The good news about diabetes drugs: Despite some aggressive moves by payers, coverage remains pretty high. The not-so-good news: Pricing pressure is here to stay. And the terrible possibility: Big new drug categories in other diseases, such as immunotherapies for cancer, could capture big chunks of payer budgets, prompting a bigger squeeze on diabetes meds.
That's the word from Bernstein analyst Ronny Gal, whose team analyzed drug coverage and formulary placement in the diabetes realm. Class by class, the layout differs, but across the board, drugmakers can expect less freedom to raise prices--low-single-digit hikes versus the high-single-digit rises of late--and that's the glass-half-full scenario.
Older drug categories are feeling the biggest pinch, Gal concluded, with flattened pricing on basal insulins--Levemir from Novo Nordisk ($NVO) and Lantus from Sanofi ($SNY), for instance--and fast-acting analogs such as Novo's Novolog and Eli Lilly's ($LLY) Humalog. In the latter group, payers have been playing rivals against each other for exclusive coverage, with half of plans now picking one rival drug over another.
Within those classes, Novo has the best position right now, with Levemir boasting preferred coverage almost across the board, and Novolog winning best-tier placement in about 70% of formularies. That Levemir placement may be why Novo has stolen a "modest" amount of market share from Lantus, Gal suggests, because Lantus now has best-tier placement in just 86% of plans. So far, Sanofi's Lantus follow-up, Toujeo, has ramped up quickly in Part D plans, but still lags on the commercial side--and that may explain its slower-than-expected start.

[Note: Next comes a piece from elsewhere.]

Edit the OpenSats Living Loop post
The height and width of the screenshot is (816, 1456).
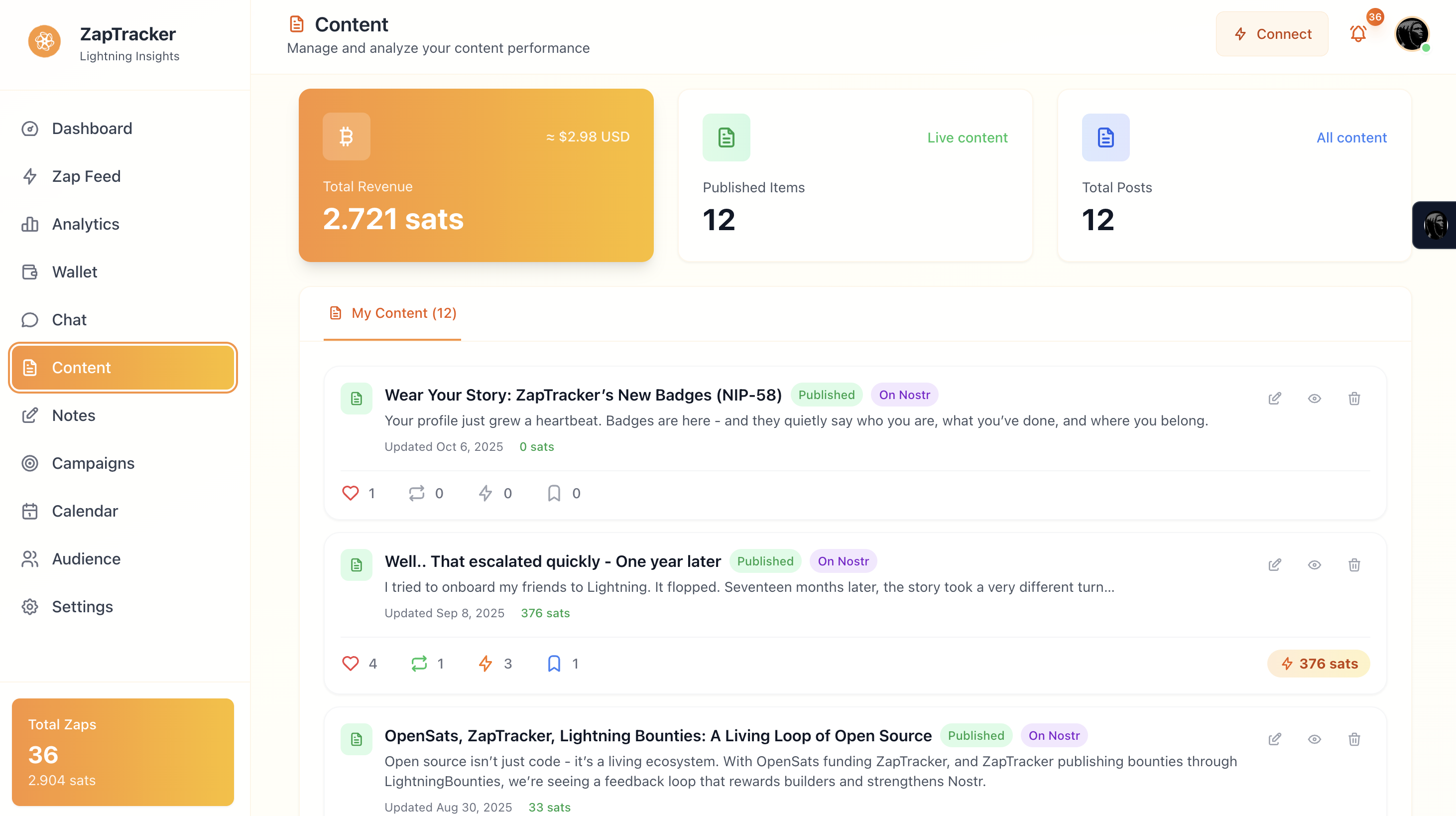click(1275, 739)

Lilly's Humalog also has about 70% preferred-tier coverage in the analog insulin world. Levemir and Humalog each is completely blocked in about one-fifth of coverage plans.

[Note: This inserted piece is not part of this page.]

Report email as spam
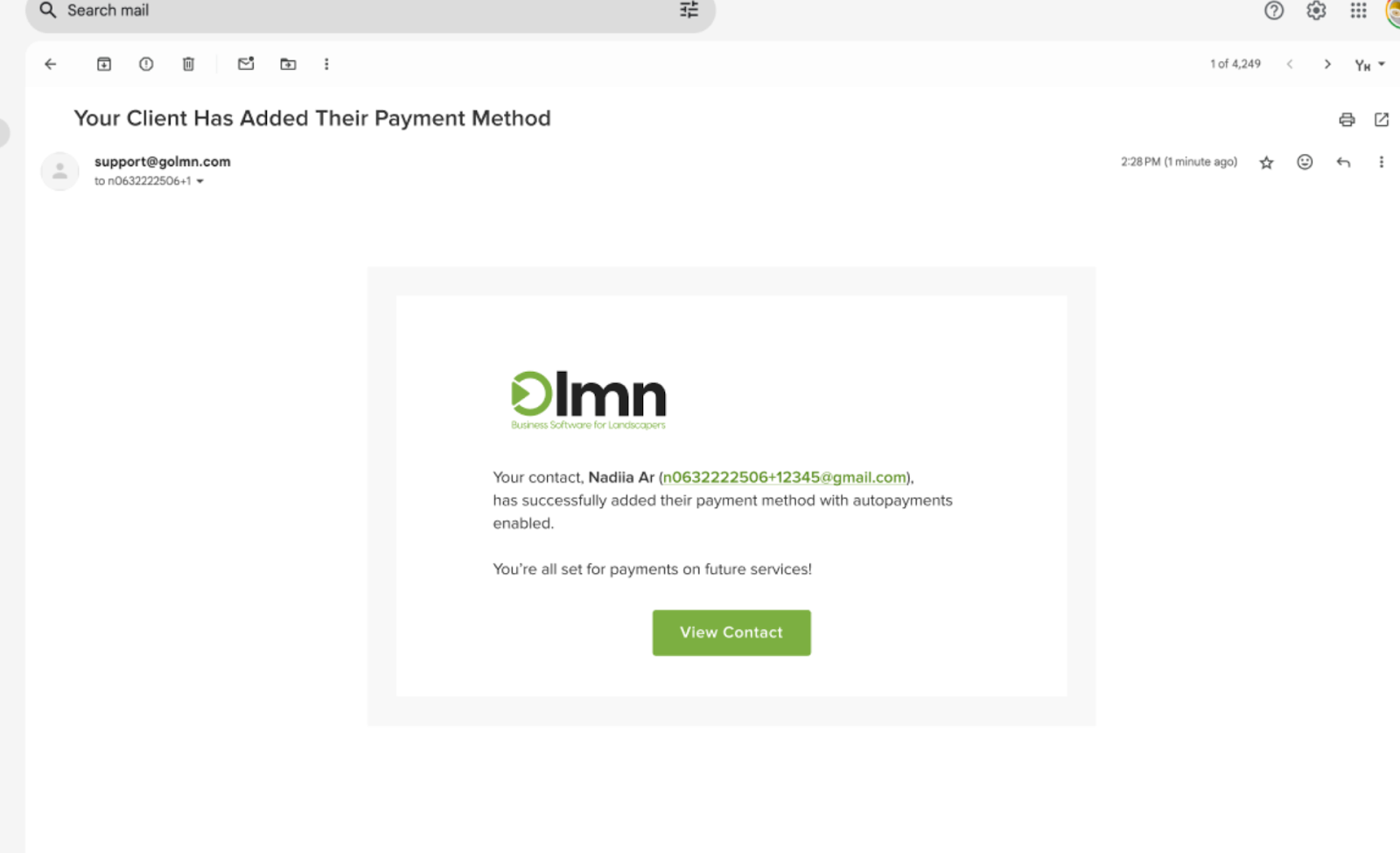The height and width of the screenshot is (853, 1400). pyautogui.click(x=146, y=64)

In the GLP-1 field, competition has been heating up with new entrants into the field, including Lilly's Trulicity and GlaxoSmithKline's ($GSK) Tanzeum. Older products Victoza (Novo) and Bydureon and Byetta (AstraZeneca ($AZN)) have "decent" placement, with 70%, 86% and 70%, respectively. The newbies "still have choppy coverage," the analyst writes, particularly as compared with Sanofi's progress on Toujeo. Despite that, they've taken 7% of the GLP-1 market apiece--an "impressive" feat that hints at more growth as the drugs work their way onto more formularies.

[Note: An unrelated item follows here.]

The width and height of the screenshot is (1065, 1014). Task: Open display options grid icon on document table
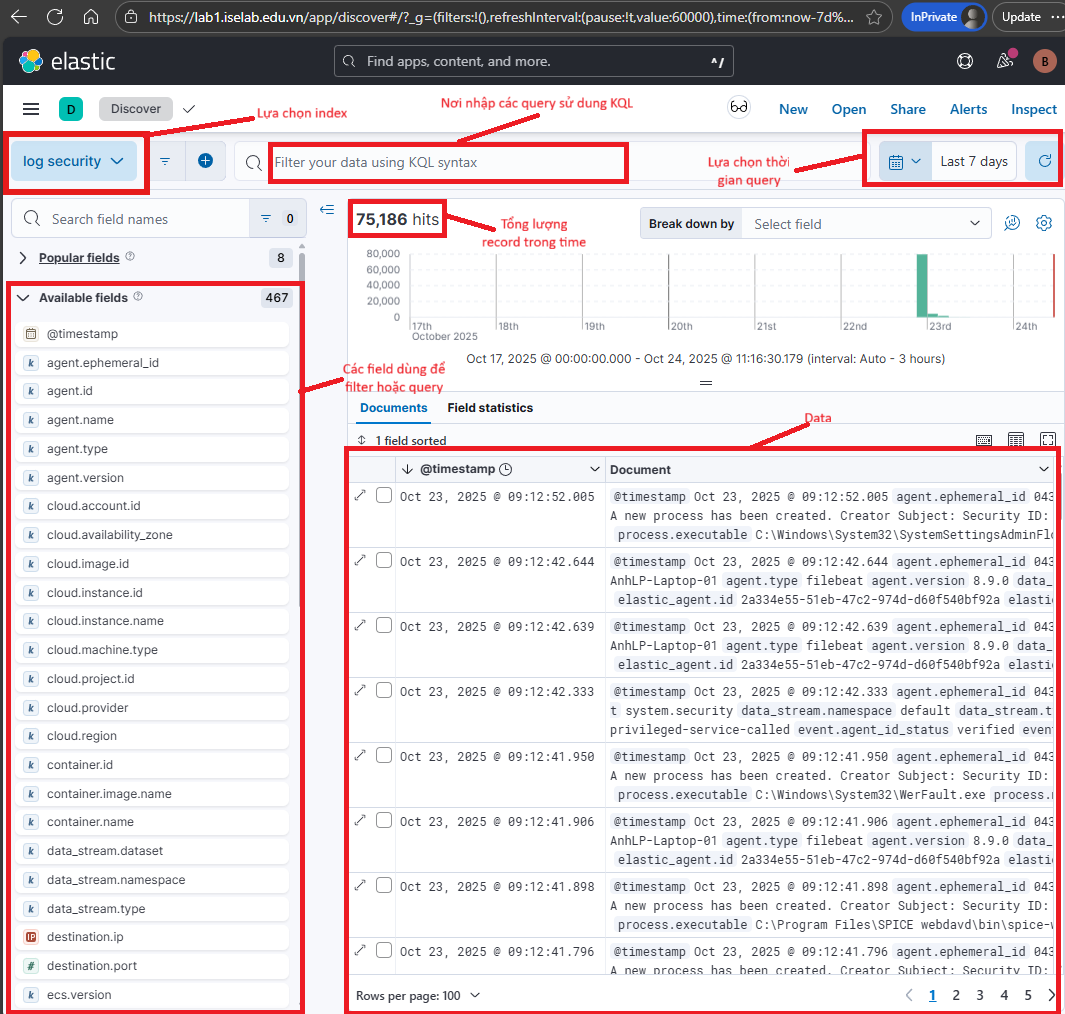click(x=1016, y=439)
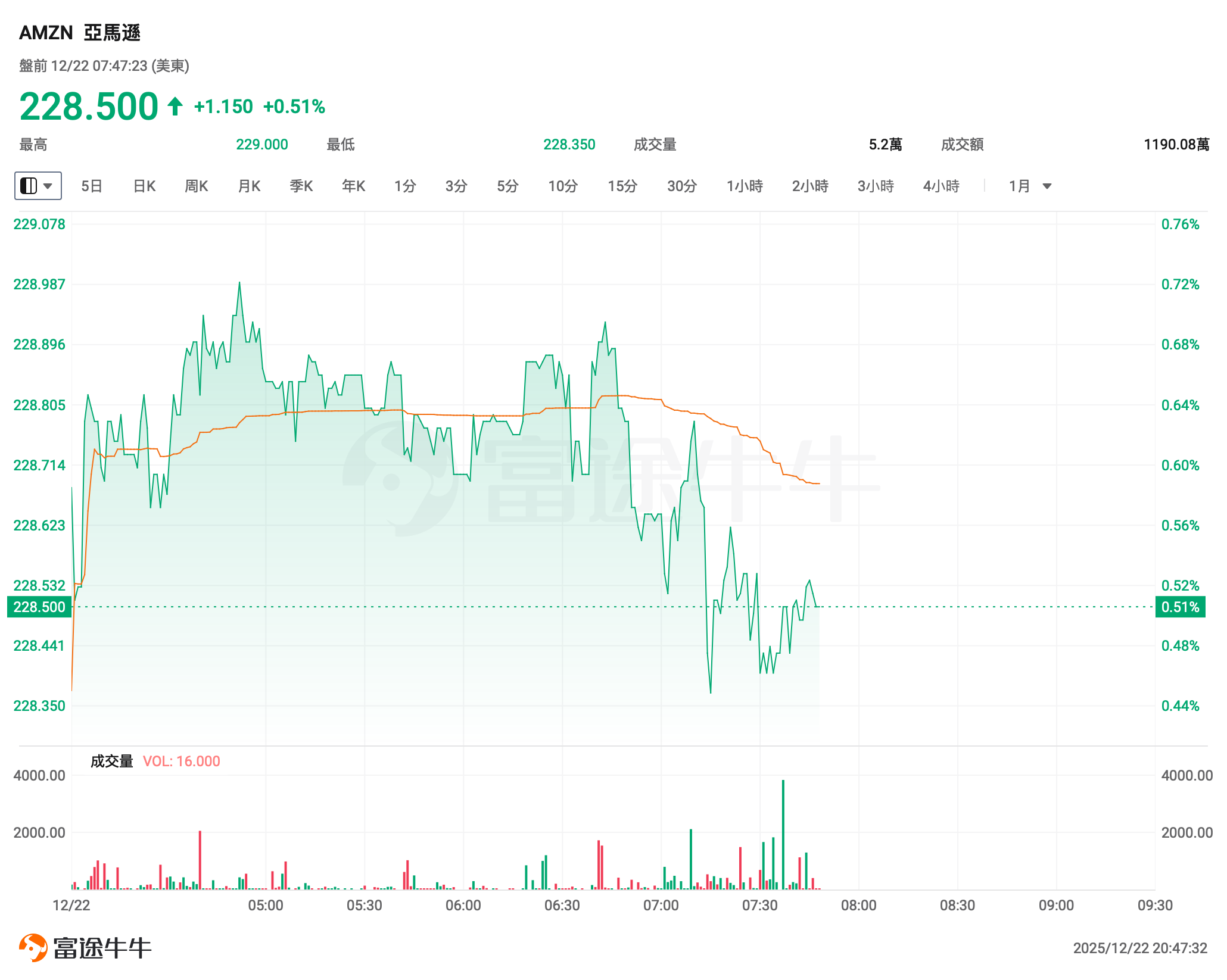Open the chart layout type dropdown
Screen dimensions: 1227x980
(38, 186)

Medicare Part D plans, which account for 30% of diabetes drug coverage, offer the most restrictive coverage. They tend to shut out particular brands completely, rather than offering tiered co-pays, for instance.
The big picture? Well, there's cause for some optimism on the pricing side for new products; it's reasonable to hope that the recently launched meds offer enough improvement over older drugs to justify higher prices. On the other hand, drug classes where biosimilars make an appearance--basal insulins, with Eli Lilly and Boehringer Ingelheim's Lantus biosim, for instance--could see prices actually decline, because the advantages of newer drugs might not offset payers' desire to damp down costs. Which scenario is likely to manifest itself? "Our take is that the verdict is still out," Gal says.
And here's the scary prospect--that much-anticipated new drug classes in other fields will steal the thunder from improvements in diabetes. "The new diabetes prospects will be adopted only if there is enough money left in the coffers after paying for PD-1s, CGRP, Alzheimer's drugs, etc.," Gal figures. "If new drug classes fulfill their promise, the new diabetes products may not be able to command the price premium they hope for."